The Conservative Party, still recovering from its 2024 collapse, has slipped back into familiar patterns – waiting for the political pendulum to swing back in their favour.

But the country that once responded to that rhythm has changed. The challenges ahead are structural, not cyclical. They cannot be met with nostalgia or by hoping the public will simply return.

There are talented voices within the party – people who speak clearly and connect with voters – but they are operating in a space where the party itself has not yet accepted the scale of the shift required.

Renewal cannot begin until the party acknowledges that the old formulas no longer work.

The Left Is Not Offering Certainty Either

It would be a mistake to imagine that the left is providing a clear alternative.

Labour’s landslide was not a surge of enthusiasm but a release of frustration. And since taking office, the party has often appeared more focused on internal processes and the ideas of its politicians than on the legitimacy crisis unfolding across the country.

The Liberal Democrats continue to speak the language of cooperation and internationalism, but often in ways that feel disconnected from the concerns of communities who feel left behind by globalisation.

The Greens, once rooted in localism and environmental stewardship, now face the same pressures as every other party – the pull towards national relevance at the cost of their original identity.

None of these parties are failing maliciously. They are simply struggling to meet a moment that demands more than the system is currently designed to give.

What the Country Needs

The country does not need another round of political point‑scoring. It does not need parties fighting for position while the ground beneath them shifts. It does not need leaders who are looking up – to donors, to media narratives, to internal factions – instead of looking outwards to the people they serve.

What the country needs is a political presence capable of dealing with what is coming down the line. A presence that can steward us through difficulties that are now baked in, no matter how events unfold.

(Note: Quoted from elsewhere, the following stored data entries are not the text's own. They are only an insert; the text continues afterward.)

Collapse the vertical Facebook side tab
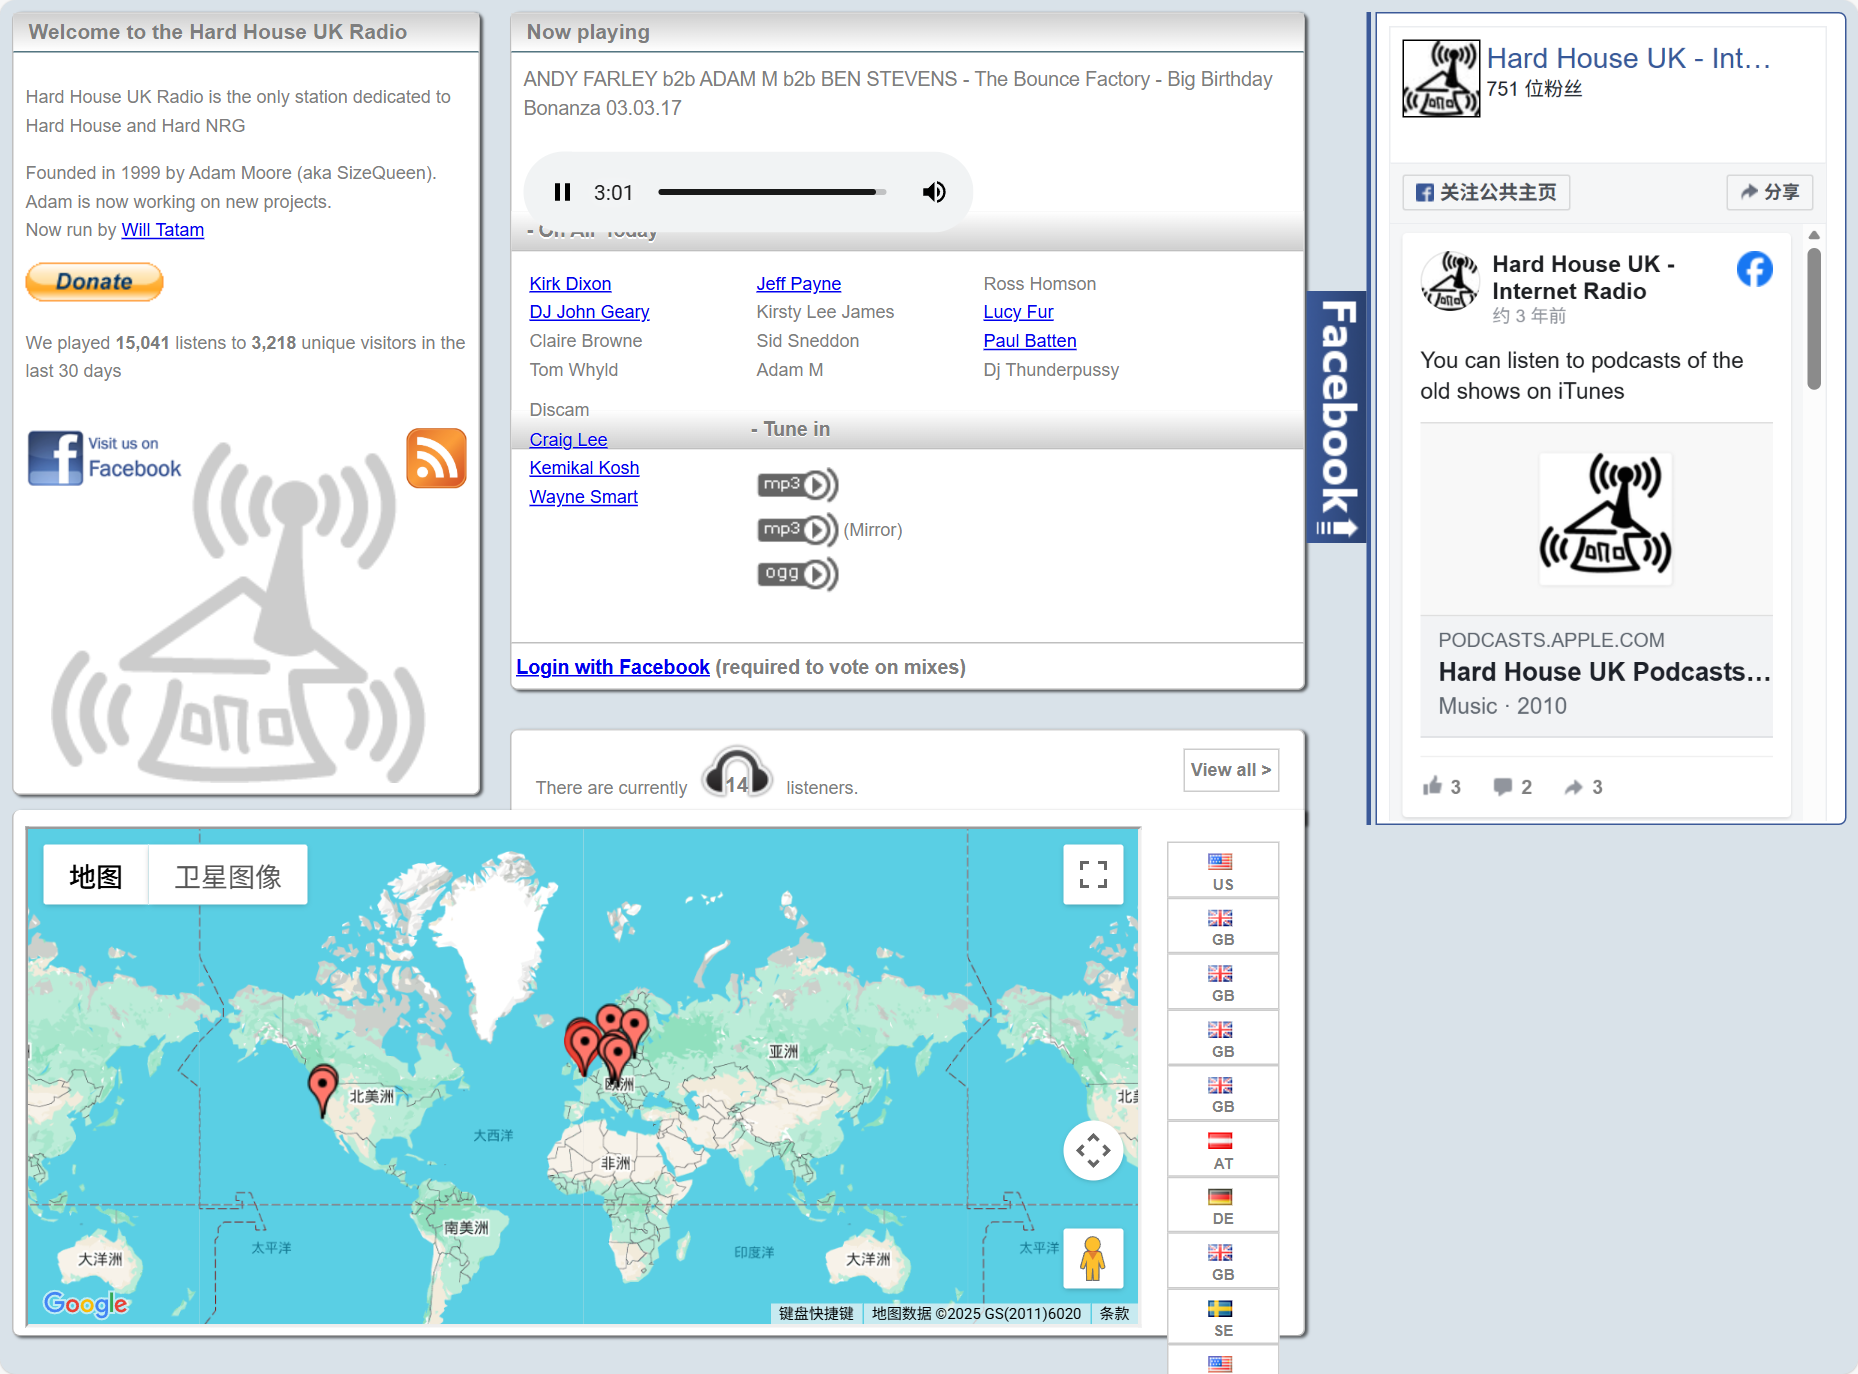The image size is (1858, 1374). (x=1337, y=417)
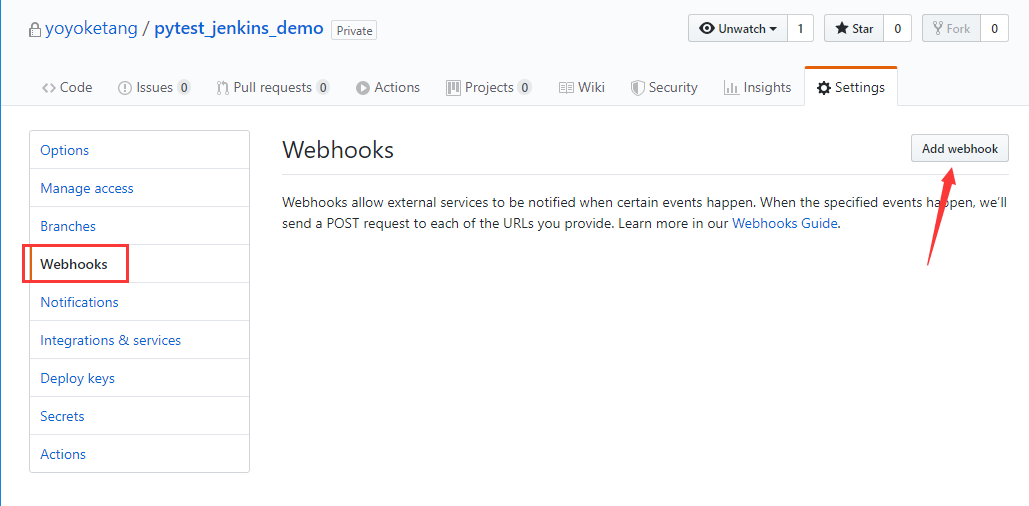Click the Insights graph icon
Viewport: 1029px width, 506px height.
pyautogui.click(x=731, y=88)
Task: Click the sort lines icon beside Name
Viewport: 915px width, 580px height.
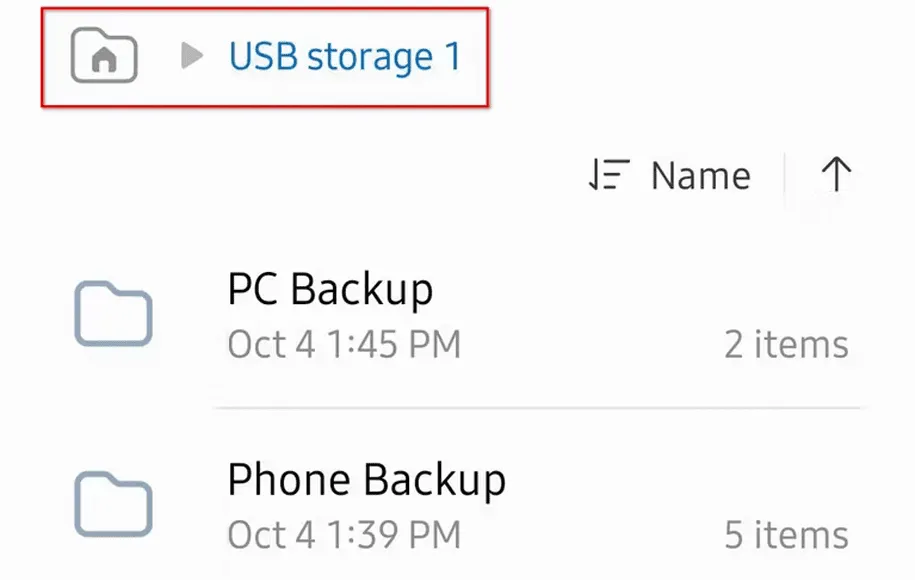Action: tap(608, 176)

A presence that understands that the work ahead is not about managing decline or restoring the past, but about rebuilding the foundations of governance itself.

Most importantly, the country needs leadership willing to begin – and see through – the essential work of changing how power operates.

That means rethinking how public services are delivered, how decisions are made, and how accountability flows.

It means bringing power, responsibility, and agency back to local people and their communities.

This cannot be about consolidating authority or trying to repair a system that has already exhausted its credibility. It cannot be about putting the train back on the tracks and pretending the old journey is still possible.

It must begin with accepting that the roles politicians hold – or hope to gain – are no longer sustainable in their current form.

Everything taken from people, communities, and their environment must be given back – without caveats, without guarantees, and without delay.

Leadership Begins With Presence

The country is not waiting for perfection. It is waiting for presence. For someone – anyone – to step into the room and lead.

Not with slogans.

Not with theatrics.

But with honesty, humility, and a willingness to rebuild from the ground up.

Because until that happens, politics will continue to look inward while the country looks for someone who is willing to look outward – and step forward.